* _EXERCÍCIOS_
• 1. Traduza para o inglês esta frase do texto sobre violência policial na Baixada Fluminense: "A violência policial é maior nos municípios que compõem a Baixada Fluminense."
• 2. No texto sobre violência policial na Baixada Fluminense, quantas pessoas a polícia matou na região no ano passado?
• 3. Por favor, estenda o texto sobre violência policial na Baixada Fluminense a partir do ponto em que ele termina.

* _TEXTO FORNECIDO_
···
A violência policial é maior nos municípios que compõem a Baixada Fluminense. A taxa de letalidade das ações policiais nessa região é superior à registrada na capital e no estado do Rio, segundo boletim lançado hoje (28) pelo Fórum Grita Baixada (FGB). Nos primeiros seis meses de 2021, 255 pessoas foram mortas por policiais na região, com uma taxa de letalidade de 6,52. Na capital foram 291 mortes, com taxa de letalidade de 4,31, no estado foram 804 vítimas, com letalidade de 4,66.
As análises do boletim se baseiam em números oficiais do Instituto de Segurança Pública (ISP) do Rio de Janeiro e mostram que, no ano passado, a polícia matou 404 pessoas na Baixada Fluminense.
As taxas indicam que, proporcionalmente, a polícia mata mais na Baixada. O coordenador executivo do Fórum Grita Baixada, Adriano de Araújo, afirmou que a comparação com o total da população é uma referência utilizada no mundo inteiro para se chegar a taxas não só de letalidade como também de homicídios ou de contaminação.
“Quando a gente acompanha os noticiários, no imaginário popular, a cidade do Rio de Janeiro é muito violenta com os conflitos das favelas, da Maré, da Rocinha. A Baixada nem aparece tanto assim em termos de violência da polícia, mas a violência policial aqui é muito maior do que na capital”, disse em entrevista à Agência Brasil.
Segundo o Instituto Brasileiro de Geografia e Estatística (IBGE), a população estimada da Baixada Fluminense é de 3,9 milhões de habitantes, enquanto no município do Rio são 6,7 milhões. O estado contabiliza 17,2 milhões de pessoas.
···
(Dados de alvos de clique)
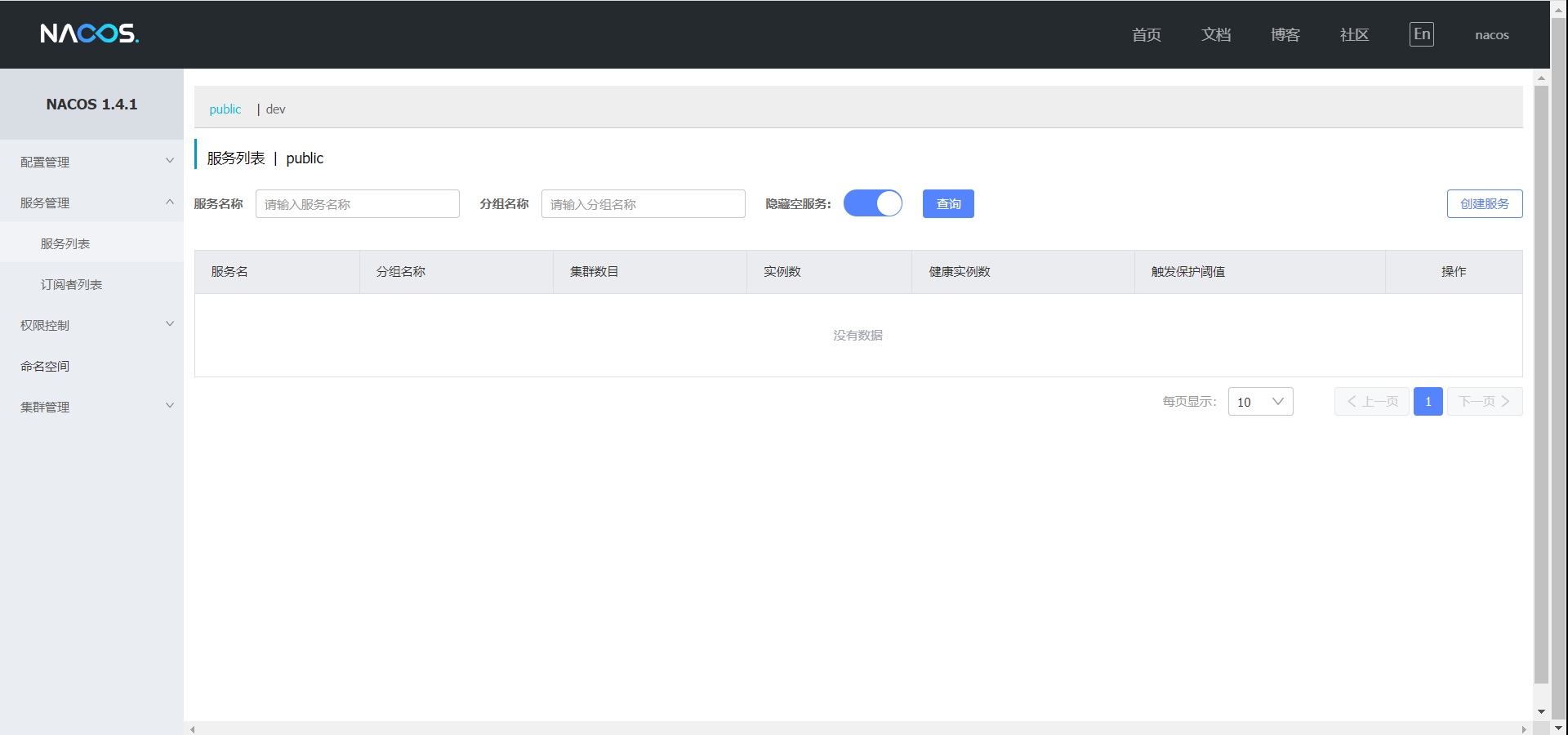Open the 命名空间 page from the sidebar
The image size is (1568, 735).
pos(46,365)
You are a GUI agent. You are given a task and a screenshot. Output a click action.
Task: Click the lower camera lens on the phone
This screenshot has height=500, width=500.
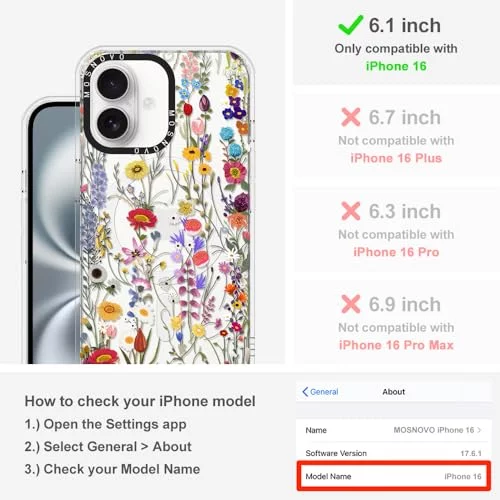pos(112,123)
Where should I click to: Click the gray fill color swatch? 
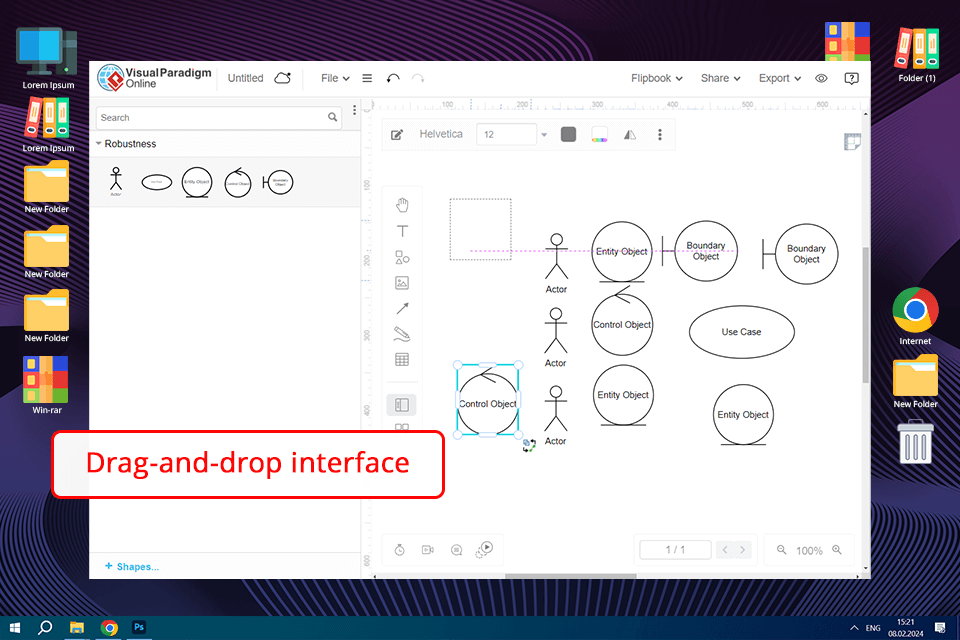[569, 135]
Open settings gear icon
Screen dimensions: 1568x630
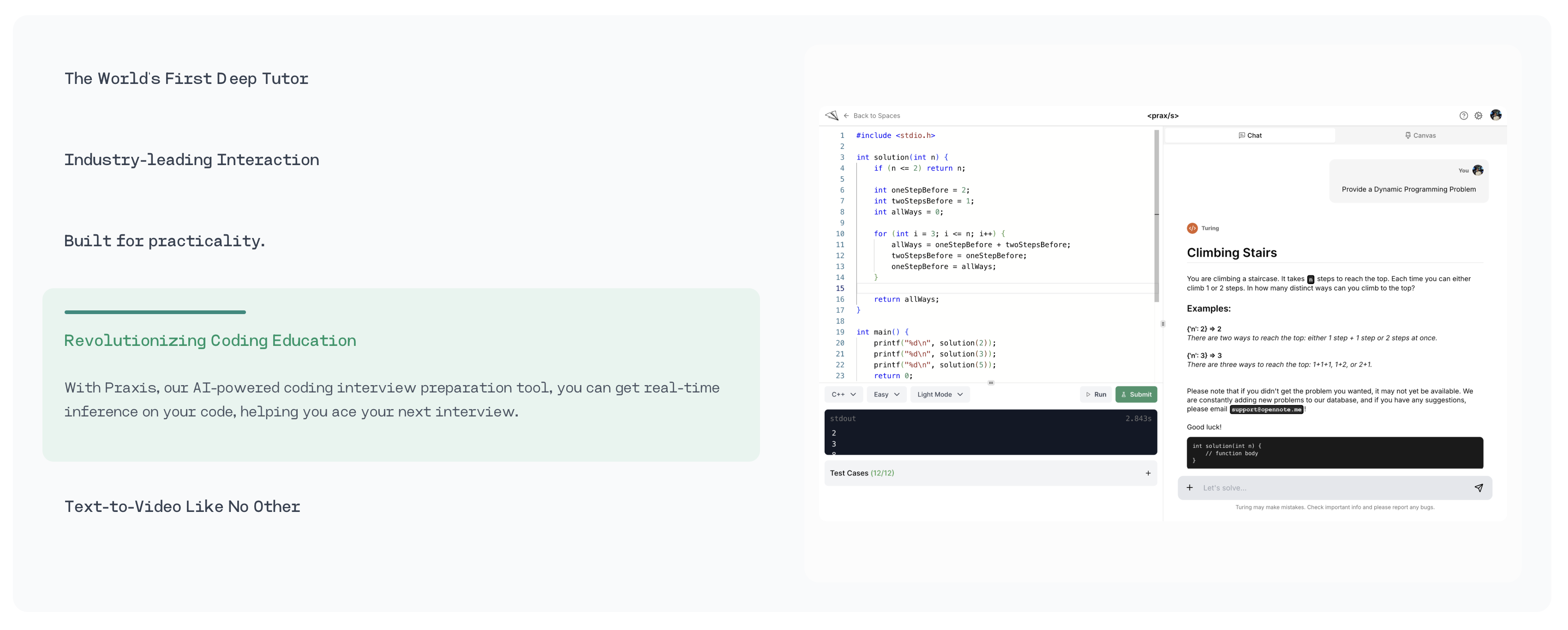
···
* _GABARITO_
• 1. Police violence is greater in the municipalities that make up the Baixada Fluminense.

• 2. 404 pessoas.

• 3.
Na Baixada, a maioria da população (62,25% em média) se identifica como preta ou parda, o que faz da região, a mais negra do estado do Rio de Janeiro. As cidades com maior percentual de habitantes negros são Japeri (69,43%), Belford Roxo (66,59%) e Queimados (65,02%).
“É importante dizer também que, em alguns municípios, a percentagem de pessoas sem identificação de raça é superior a 30%. A gente percebe que nos conflitos armados, nessas operações policiais, a população preta e parda é a principal vítima”, afirmou Araújo.
Das 404 pessoas mortas pela polícia em 2020 em toda a Baixada, 73% eram pretas ou pardas, de acordo com os registros feitos pelos próprios policiais. Ainda conforme os números do boletim, mais da metade das cidades da Baixada apresentaram taxas de letalidade da ação policial superior à cidade do Rio no primeiro semestre de 2021.
Japeri tem quase 8 vezes mais mortes por 100 mil habitantes em ações policiais do que a cidade do Rio. Belford Roxo tem quase 3 vezes mais na mesma comparação. Itaguaí e Mesquita são outras cidades que apresentam altas taxas de letalidade da ação policial, inserindo a região entre os lugares do Brasil onde a polícia mais mata.
Para a articuladora de territórios do FGB e mestre em políticas públicas, Lorene Maia, os números não surpreendem. “Não nos surpreende essa alta taxa de letalidade, mas vem se consolidando e aumentando à medida que esse discurso racista e higienista se desenvolve na nossa sociedade”, disse Lorene.
“Temos números que não nos deixam mentir. A gente já vem trabalhando com essa questão da letalidade e com a violência do estado, mas confirma a perspectiva de que a violência na Baixada Fluminense é um quadro que vem se agravando e se mostra mais cruel e incisiva do que na capital do Rio de Janeiro e muito mais invisível também”, completou em entrevista à Agência Brasil.
A Baixada Fluminense é composta por 13 municípios: Belford Roxo, Duque de Caxias, Guapimirim, Itaguaí, Japeri, Magé, Mesquita, Nilópolis, Nova Iguaçu, Paracambi, Queimados, São João de Meriti e Seropédica.
A intenção do Fórum é que o documento seja o primeiro de uma série que identifique o racismo como engrenagem para a prática de crimes pelo Estado. Os boletins querem compreender ainda os contrastes existentes na região, por meio de uma análise variada de dados em relação à violência, ao crime ou pobreza e de interpretações originadas nas declarações oficiais, incluindo relatos de moradores, das vítimas, das mídias e instituições locais.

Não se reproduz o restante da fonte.